The harsh truth, however, is that any interview with either Moore or Gordon has to touch on the other at some point, even with their thriving solo careers. Believe it or not, that’s not us rock hacks being nosy either. Their bond was something the band themselves were proud to centre the band around.
In his memoir Sonic Life, Moore talks about seeing a vision for his life with Gordon when he saw Patti Smith play with her husband, Fred ‘Sonic’ Smith on lead guitar. “It was an emblematic vision of all I would ever desire from rock and roll — transcendence, devotion, sonic love.” He practised what he preached, too; it’s not for nothing that Smith’s nickname found its way into Gordon and Moore’s band name.
It’s a shame, too, because the legacy of both musicians should go far beyond their relationship. In the Youth, they bridged the gap between rock’s mainstream and underground, avant-garde art. This is a band whose defining work, 1988’s Daydream Nation, is as influenced by Pere Ubu as it is ZZ Top.
This is shown even in their work away from the band, with Moore becoming an unlikely figurehead of London’s improvisational music scene, while Kim Gordon’s solo work remains as vital and beloved as anything the Youth released this century. Yet, despite all the fantastic music and the boundaries pushed, we still love a love story, don’t we? Especially when it all goes wrong.

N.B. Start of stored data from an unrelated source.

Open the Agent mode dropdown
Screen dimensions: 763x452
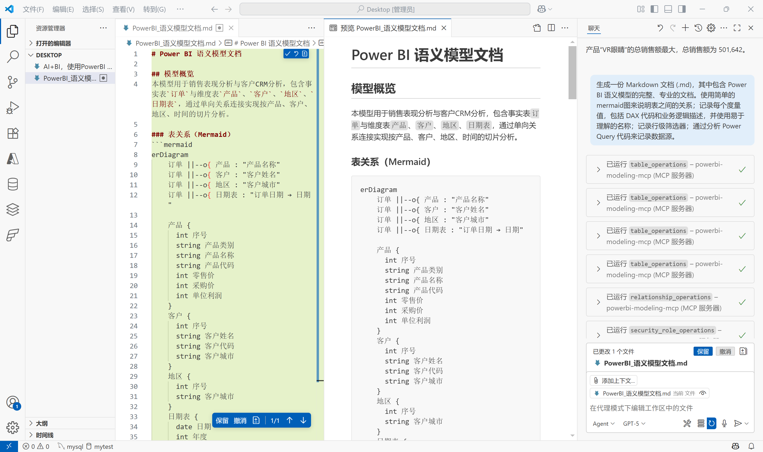(x=603, y=424)
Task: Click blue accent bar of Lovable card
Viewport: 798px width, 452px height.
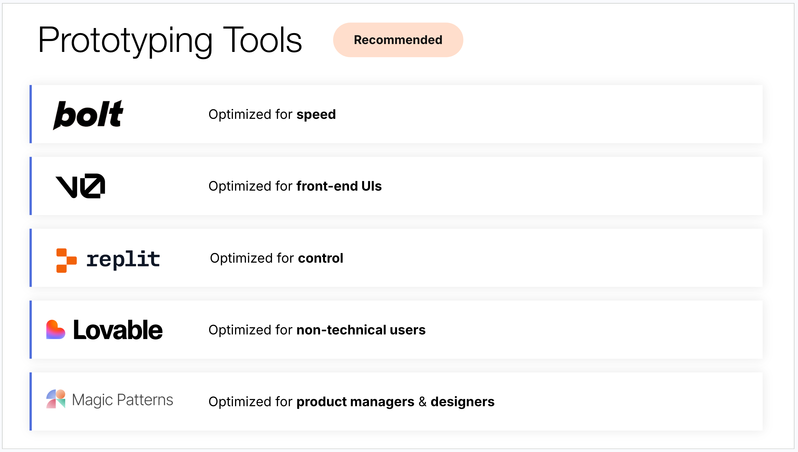Action: tap(30, 330)
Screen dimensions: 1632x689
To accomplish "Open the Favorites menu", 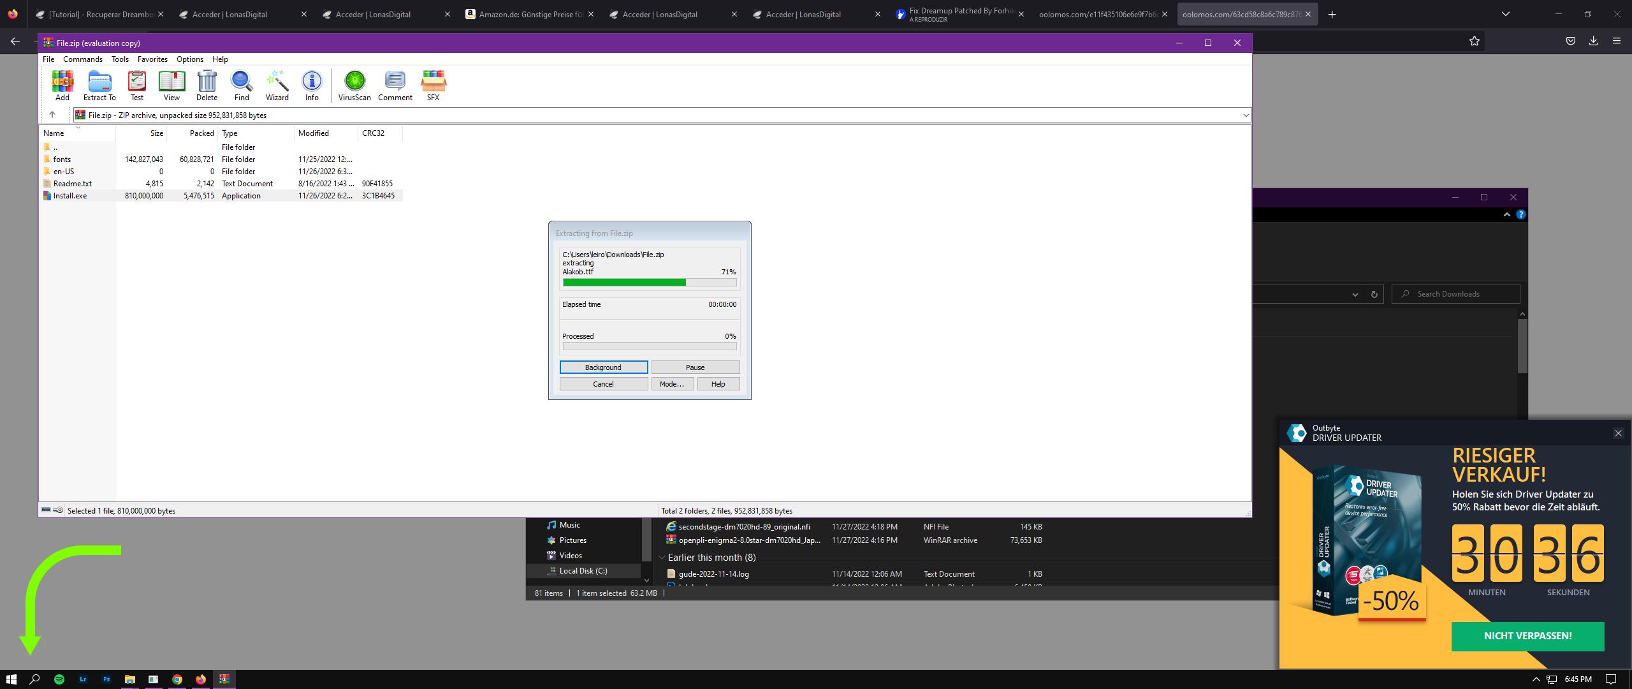I will pyautogui.click(x=152, y=59).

Gordon’s memoir Girl in a Band was such a huge success partially because it’s a look into the life of one of alternative rock’s most influential women and partially because it was a look into a relationship that, while high profile, was also as closed off as any bank vault. While Moore himself hasn’t published anything quite so salacious about Gordon, a surprisingly moving titbit did come from a very unlikely source, an article in Uncut.
Asked to go through the records that shaped him, he picks out one album in particular that will always remind him of his Sonic Youth bandmate. He says of the record, “I discovered jazz, in a way, through Kim. When I first went to her parents’ house in LA in the ’80s, there were all these records like John Coltrane and Billie Holiday with ‘K. Gordon’ written on, everything she owned growing up.” That record? One so aptly titled, does it make the whole thing quietly move? Billie Holiday’s Songs For Distingué Lovers.